This is the function that orchestrates all the major components such as:
- user variable input from the GUI
- prompt template
- pipeline setup
- chain setup
- response output

In [None]:
### this chunk works, however it gives constant clarifying questions... annoying but the responses are pretty decent sometimes.
def process_input(question,
    chat_history,
    system_prompt,
    max_new_tokens,
    temperature,
    top_p,
    top_k,
    repetition_penalty
                 ):

    ### let's check and see that our gradio interface is passing the input variables as we expect
    ### Change the values of sliders in gradio at run time to make changes to the inputs here
    # print("SYS:", system_prompt) 
    # print("ch:", chat_history)
    # print("MAX_NEW_TOKENS:", max_new_tokens, "T:", temperature, "P:", top_p, "K:", top_k, "REP_PEN:", repetition_penalty)

    
    ### system prompt variable is typed in by the user in Gradio advanced settings text box and sent into process_input function
    ### This is Llama2 prompt format 
    ### https://huggingface.co/blog/llama2#how-to-prompt-llama-2

#    llama2_prompt_template = "\n\n [INST] <<SYS>>" + system_prompt + "<</SYS>>\n\n Context: {context} \n\n  Chat History: {chat_history} \n\n  Question: {question} \n\n[/INST]".strip()
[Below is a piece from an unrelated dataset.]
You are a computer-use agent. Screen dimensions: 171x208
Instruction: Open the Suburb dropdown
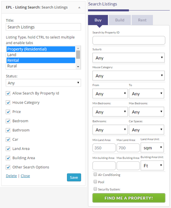tap(129, 58)
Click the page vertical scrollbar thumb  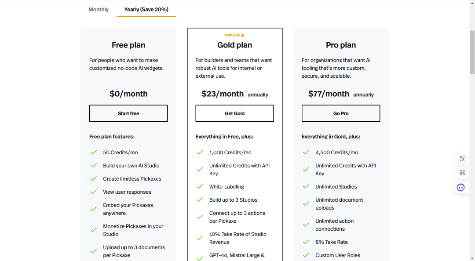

    llama2_prompt_template = "\n\n [INST] <<SYS>>" + system_prompt + "<</SYS>>\n\n Summaries: {summaries} \n\n  Chat History: {chat_history} \n\n  Question: {question}\n\n[/INST]".strip()


    PROMPT = PromptTemplate(
#        input_variables=["context", "chat_history", "question"], 
        input_variables=["summaries", "chat_history", "question"], 
        template=llama2_prompt_template
    )

    ####  check to see what the prompt actually looks like
    
#    print(PROMPT)

    ####### STREAMER FOR TEXT OUTPUT ############
    
    streamer = TextIteratorStreamer(tokenizer, timeout=10.0, skip_prompt=True, skip_special_tokens=True)

    ####### PIPELINE ARGUMENTS FOR THE LLM ############
    ### more info at https://towardsdatascience.com/decoding-strategies-in-large-language-models-9733a8f70539
    
    text_pipeline = pipeline(
    "text-generation",
    model=model,
    tokenizer=tokenizer,
    do_sample=True,
#    num_beams=2, beam search over 1 cannot be used with streamer
    streamer=streamer,
    max_new_tokens=max_new_tokens,
    top_p=top_p,
    top_k=top_k,
    temperature=temperature,
    repetition_penalty=repetition_penalty,
    )

    ####### ATTACH PIPELINE TO LLM ############

    llm = HuggingFacePipeline(pipeline=text_pipeline)

    
########  RETRIEVAL QA WITH SOURCES WORKS FAIRLY WELL IN OUR USE CASE
    
    ### this does NOT rephrase the question

    ### info on db retriever settings:  https://python.langchain.com/docs/modules/data_connection/retrievers/vectorstore
    ### Maximum marginal relevance retrieval (mmr) will provide a more broad selection from more files
    ## search kwargs integer is the max number of docs to return in the response
    
    ###### RETRIEVAL QA FROM CHAIN TYPE PARAMS ###########
    qa_chain = RetrievalQAWithSourcesChain.from_chain_type(
        llm=llm,
        chain_type="stuff",
        chain_type_kwargs={"prompt": PROMPT},
        retriever=vectordb.as_retriever(search_type="similarity", search_kwargs={"k": 4}),
#        retriever=vectordb.as_retriever(search_type="mmr", search_kwargs={"k": 4}),
        return_source_documents = True,
        memory=memory,
        verbose=True,
        )


    ### this response format is best for retrieval QA chain with sources ###
    ### Gradio will respond with only 2 arguments from chatbot.interface, first will always be the question, second will be history
    
    response = qa_chain(question, chat_history)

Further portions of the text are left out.